Expose clean interfaces, hide complicated code
While the tool might solve a complicated problem, the user shouldn’t have to be exposed to it. If the public API is too restrictive, then it’ll frustrated users as they won’t be able to solve the problems they have. If it’s too permissive, users can end up in odd code that the maintainer didn’t intend. An API that has too many options or endpoints will overwhelm the user. Focus on the core problem, and if there’s use cases that don’t fit, document them. In other words, make the most common problems easy, document the edge cases.
Be honest about limitations
If the tool fits a particular use case best, be explicit about it. If it intends to cover other use cases in the future, provide a way for potential users to reach out. Issues, mailing lists, chat, it doesn’t really matter - pick one, and stick to it. Make sure that the conclusion from discussions is searchable for any new potential users who may have similar questions.
Share reflections on implementation details
Other, competing, tools will come up, even if your tool currently dominates the user share. Don’t fear this, embrace it, and speak openly about challenges you’ve faced and lessons you’ve learned. These ideas are as powerful as code.

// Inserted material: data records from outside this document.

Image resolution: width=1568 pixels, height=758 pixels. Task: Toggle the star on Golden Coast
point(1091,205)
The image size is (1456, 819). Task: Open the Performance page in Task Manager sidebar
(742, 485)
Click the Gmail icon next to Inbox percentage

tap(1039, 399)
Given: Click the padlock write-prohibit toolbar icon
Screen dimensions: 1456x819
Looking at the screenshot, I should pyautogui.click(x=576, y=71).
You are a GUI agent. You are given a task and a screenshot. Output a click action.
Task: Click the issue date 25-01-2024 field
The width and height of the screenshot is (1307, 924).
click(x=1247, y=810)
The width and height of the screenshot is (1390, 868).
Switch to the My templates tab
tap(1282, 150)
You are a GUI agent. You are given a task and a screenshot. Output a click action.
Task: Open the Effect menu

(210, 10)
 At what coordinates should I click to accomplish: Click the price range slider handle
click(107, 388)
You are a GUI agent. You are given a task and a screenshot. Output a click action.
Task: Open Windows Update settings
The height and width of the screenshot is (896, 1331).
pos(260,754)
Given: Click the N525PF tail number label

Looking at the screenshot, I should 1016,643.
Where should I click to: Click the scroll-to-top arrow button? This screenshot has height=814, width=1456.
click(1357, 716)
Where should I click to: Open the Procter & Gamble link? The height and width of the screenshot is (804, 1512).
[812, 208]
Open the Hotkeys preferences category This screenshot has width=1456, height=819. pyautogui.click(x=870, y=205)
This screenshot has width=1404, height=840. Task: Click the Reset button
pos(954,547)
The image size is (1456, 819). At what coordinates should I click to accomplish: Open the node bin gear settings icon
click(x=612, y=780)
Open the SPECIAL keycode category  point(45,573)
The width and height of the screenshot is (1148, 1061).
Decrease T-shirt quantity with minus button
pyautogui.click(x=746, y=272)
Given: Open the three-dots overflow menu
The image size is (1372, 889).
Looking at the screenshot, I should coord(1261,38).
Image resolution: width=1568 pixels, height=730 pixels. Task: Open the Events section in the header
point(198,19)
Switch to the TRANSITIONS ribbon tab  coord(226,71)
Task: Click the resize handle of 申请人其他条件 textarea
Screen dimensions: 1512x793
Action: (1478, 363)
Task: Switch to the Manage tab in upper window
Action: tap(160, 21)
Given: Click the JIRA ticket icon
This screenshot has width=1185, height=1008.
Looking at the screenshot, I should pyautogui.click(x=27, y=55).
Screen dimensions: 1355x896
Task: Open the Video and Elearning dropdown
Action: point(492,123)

Make switching to and from your tool possible
If a tool requires a heavy investment to adopt, then two things become true:
Users will be reluctant to adopt, due to vendor lock-in.
Users will stick to your tool even if it doesn’t fit their use case, as the cost to migrate is too high.
Both of these hinder adoption and the community. A classic case is when a framework requires considerably different code from the normal code for the language (e.g domain-specific languages, DSLs). Users will stick to the framework, and become frustrated and disruptive in the community. Others won’t even adopt it.
As a result, if the framework doesn’t considerably benefit from the considerable drift from normal, it’s probably best to stick to normal looking and functioning code.
A good example of where this is done well despite language lock-in is tools like 2to3 or the Swift migrator tool, which migrate code between versions.
Conclusion
So, to sum up:
Rewrites are common, and frequent
Rewrites are problematic when they ignore prior art
Understand the scope of your problem
Look at others who have solved problems in your space
Acknowledge the context of existing solution
Choose “boring” options for the core technology, innovate on top of that
Produce well-documented tools that are refined and concise
Rewrites are costly, but they frequently happen. If they didn’t, the industry would never move forward, and new technology wouldn’t exist let alone be adopted. Prepare for them, accept them, and rewrite the most useful parts to rewrite.